Tudo visto, não temos como não acompanhar o segmento do acórdão em escrutínio adiante consignado, onde se evidencia que o Tribunal recorrido tomou em consideração todas as provas produzidas, cumprindo as regras substantivas e adjetivas civis.

Neste particular, respigamos, com utilidade, do aresto em escrutínio: “(…) Nos autos, constata-se que os RR. não confessam quaisquer dos factos mencionados pela apelante, e particularmente, que a causa da amputação da perna da A. tenha sido causada por qualquer acto dos RR., o que se extrai da forma como apresentam a sua versão dos factos alegados pela A..

Isto é, os RR. não reconheceram a realidade exposta pela A., nos termos e para os efeitos do art. 352º do CC, não se podendo concluir pela existência de uma declaração confessória inequívoca como exigido pelo art. 357º do CC.

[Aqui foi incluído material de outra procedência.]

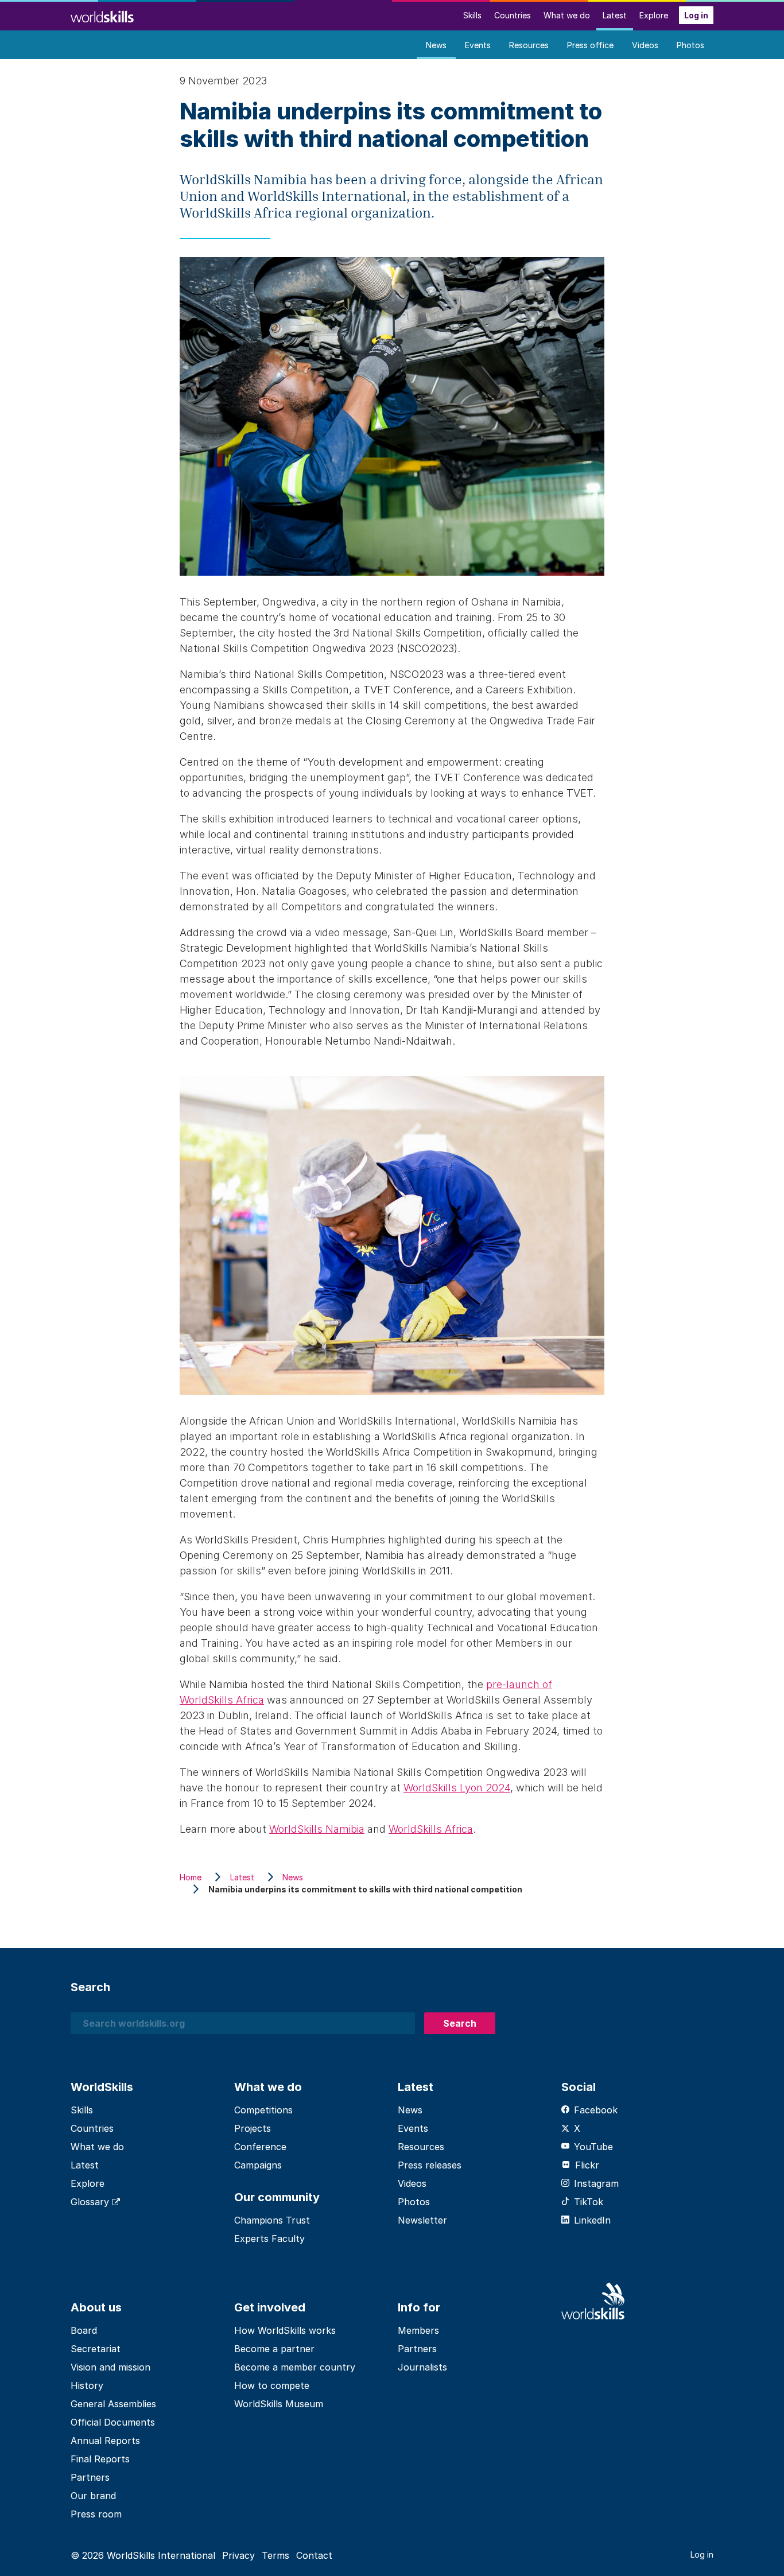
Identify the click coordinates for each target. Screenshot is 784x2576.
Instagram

Saliente-se que a circunstância de os RR. admitirem que a A. foi submetida a uma operação de artroplastia, tendo, posteriormente à mesma, surgido a necessidade de amputação da perna, não equivale a admitir qualquer facto por si praticado que tenha levado a essa operação, não sendo, por isso, possível concluir pela existência de confissão, nos termos e para os efeitos do art. 352º e ss. do CC.

Por outro lado, constata-se que a versão trazida aos autos pela A. foi impugnada pelos RR., seja de forma coincidente, seja de forma parcelar.

(…) No caso vertente, face à situação de litisconsórcio existente, o efeito da eventual confissão sempre se restringiria ao interesse do confitente, não podendo, portanto, produzir efeitos que afectem o interesse de todos os RR..

Do que se vem de expor, decorre que não existe qualquer violação do disposto no art. 413º do CPC, que cumpra sanar, o que redunda na improcedência deste segmento da apelação.”

II. 3.1.1. Tudo visto, concluímos que o acórdão recorrido não se encontra eivado de qualquer nulidade processual, uma vez que, conforme discreteado, não desconsiderou quaisquer regras de direito probatório, ao invés, tomou em consideração todas as provas produzidas, cumprindo as regras substantivas e adjetivas civis aplicáveis."


*3. [Comentário] O decidido no acórdão mostra com clareza o equívoco de que padece o estabelecido no art. 353.º, n.º 2, CC. O que releva não é se o litisconsórcio é voluntário ou necessário, mas antes se ele é parciário (e admite decisões distintas para cada um dos litisconsortes) ou unitário (e não admite decisões diversas para cada um dos litisconsortes.

No caso sub iudice, o litisconsórcio entre os demandados solidários era voluntário (art. 32.º, n.º 2, CC), mas, ainda assim, nenhuma eventual confissão realizada por um deles podia ser oponível ao outro.

Do mesmo equívoco padece o disposto nos art. 35.º, 288.º, n.º 2, e 634.º, n.º 1 e 2, CPC.